Writing my own Auto Updater

ASDFdotASPX picture ASDFdotASPX · Oct 30, 2008 · Viewed 12.9k times · Source

When writing my own auto updater, is there a general framework that I should be following?

A while ago I was reading up on how one should create a 'boot strapper' that will load first before the main application (since a running appilation can't be updated due to file locks etc.)

So any tips/best practices for this?

Answer

MusiGenesis picture MusiGenesis · Oct 30, 2008

You'll probably have to write your own. As FOR mentioned, the basic idea is to put the latest version of your program (I'm assuming an EXE) on the server, and then have your application check with the server when it starts, and download the EXE from the server if it's a newer version.

I've usually implemented this as a web service that the application calls at startup. A couple of warnings about this approach:

  1. The web service method needs to get the version number of the EXE on the server and compare it to the version number of the caller.
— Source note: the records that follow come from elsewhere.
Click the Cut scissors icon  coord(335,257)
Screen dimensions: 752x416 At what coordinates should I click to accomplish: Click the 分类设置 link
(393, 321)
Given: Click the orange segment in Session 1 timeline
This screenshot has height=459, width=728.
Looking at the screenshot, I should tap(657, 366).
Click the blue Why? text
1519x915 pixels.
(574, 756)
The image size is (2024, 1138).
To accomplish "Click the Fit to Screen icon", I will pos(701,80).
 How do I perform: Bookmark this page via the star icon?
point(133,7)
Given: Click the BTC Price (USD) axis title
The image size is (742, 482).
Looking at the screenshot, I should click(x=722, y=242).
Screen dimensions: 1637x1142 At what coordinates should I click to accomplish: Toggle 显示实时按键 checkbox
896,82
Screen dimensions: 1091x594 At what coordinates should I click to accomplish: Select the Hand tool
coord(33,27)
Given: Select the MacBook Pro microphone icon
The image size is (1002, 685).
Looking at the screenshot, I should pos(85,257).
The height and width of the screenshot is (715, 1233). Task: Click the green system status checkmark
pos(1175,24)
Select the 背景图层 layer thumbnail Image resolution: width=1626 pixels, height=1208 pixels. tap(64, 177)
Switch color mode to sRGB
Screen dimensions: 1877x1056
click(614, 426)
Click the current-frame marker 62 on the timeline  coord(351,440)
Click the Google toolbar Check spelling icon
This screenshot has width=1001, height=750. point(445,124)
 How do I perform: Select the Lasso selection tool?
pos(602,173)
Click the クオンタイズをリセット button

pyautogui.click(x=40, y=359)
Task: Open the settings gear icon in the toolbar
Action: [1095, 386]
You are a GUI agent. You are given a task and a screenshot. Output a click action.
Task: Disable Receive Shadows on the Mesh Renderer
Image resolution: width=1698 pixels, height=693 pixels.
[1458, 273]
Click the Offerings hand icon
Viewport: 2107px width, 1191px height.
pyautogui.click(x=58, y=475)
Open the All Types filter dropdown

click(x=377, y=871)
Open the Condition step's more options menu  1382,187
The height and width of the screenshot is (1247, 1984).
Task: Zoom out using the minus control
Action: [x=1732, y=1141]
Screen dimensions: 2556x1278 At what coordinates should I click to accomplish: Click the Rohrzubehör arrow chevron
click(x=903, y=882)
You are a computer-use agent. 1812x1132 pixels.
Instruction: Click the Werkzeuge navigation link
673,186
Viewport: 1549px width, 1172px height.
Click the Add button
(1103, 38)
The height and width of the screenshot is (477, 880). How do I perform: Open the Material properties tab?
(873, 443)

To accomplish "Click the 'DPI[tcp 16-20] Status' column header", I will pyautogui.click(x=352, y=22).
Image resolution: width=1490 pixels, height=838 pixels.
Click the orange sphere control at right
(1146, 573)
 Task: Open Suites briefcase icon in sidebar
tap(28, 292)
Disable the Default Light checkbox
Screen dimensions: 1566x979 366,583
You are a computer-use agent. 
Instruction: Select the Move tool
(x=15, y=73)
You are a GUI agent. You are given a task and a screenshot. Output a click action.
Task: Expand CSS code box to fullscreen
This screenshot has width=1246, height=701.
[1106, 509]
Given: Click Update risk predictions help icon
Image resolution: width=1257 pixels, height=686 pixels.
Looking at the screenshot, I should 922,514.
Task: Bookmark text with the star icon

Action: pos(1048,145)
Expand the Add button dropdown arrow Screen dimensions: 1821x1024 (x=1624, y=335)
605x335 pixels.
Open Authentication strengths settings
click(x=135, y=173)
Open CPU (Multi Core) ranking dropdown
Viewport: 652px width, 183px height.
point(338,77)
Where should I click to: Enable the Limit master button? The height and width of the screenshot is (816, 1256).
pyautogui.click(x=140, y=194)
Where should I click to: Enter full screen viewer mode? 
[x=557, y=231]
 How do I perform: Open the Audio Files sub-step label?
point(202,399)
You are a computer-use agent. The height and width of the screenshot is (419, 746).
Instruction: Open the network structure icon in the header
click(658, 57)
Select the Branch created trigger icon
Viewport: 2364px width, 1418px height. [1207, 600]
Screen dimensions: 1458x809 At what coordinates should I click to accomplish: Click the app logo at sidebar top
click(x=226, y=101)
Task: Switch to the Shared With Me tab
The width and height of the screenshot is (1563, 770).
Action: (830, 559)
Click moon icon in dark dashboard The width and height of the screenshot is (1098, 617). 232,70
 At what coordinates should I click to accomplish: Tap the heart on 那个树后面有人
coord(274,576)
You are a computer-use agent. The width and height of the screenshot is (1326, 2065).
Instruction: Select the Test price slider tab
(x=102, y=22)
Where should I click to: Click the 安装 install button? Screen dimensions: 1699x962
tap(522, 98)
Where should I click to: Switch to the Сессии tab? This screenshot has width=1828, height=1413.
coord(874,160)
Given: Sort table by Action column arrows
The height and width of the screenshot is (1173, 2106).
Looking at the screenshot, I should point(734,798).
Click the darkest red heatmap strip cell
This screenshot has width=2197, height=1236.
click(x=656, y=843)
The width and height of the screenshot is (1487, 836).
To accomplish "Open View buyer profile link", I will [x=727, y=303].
If you use the Assembly class to read the version number of the server EXE, this will lock the file for as long as the web service instance is running (at least 20 minutes). As a result, you may sometimes have trouble replacing the EXE on the server with a newer version. Use the AssemblyName class instead - this allows you to read the assembly info without loading the assembly (and locking it).

  2. The caller application can't replace its own file with the new version - you can't delete or update a running application file. What it can do, however, is to rename its own file while running. So the trick on an auto-update is for the application to rename itself (e.g. "MyApplication.exe" to "MyApplication_OLD.exe"), download the new version into the application folder (named "MyApplication.exe"), notify the user that an update has occured which requires a restart of the application, and then end. When the user restarts the application, it will be the newer version that starts - this version checks for and deletes the old version.

Doing an auto-update that automatically restarts the application after an update like this is very tricky (it involves kicking off another process and then ending its own process before the auto-restart process kicks in). I've never had a user complain about having to restart the app.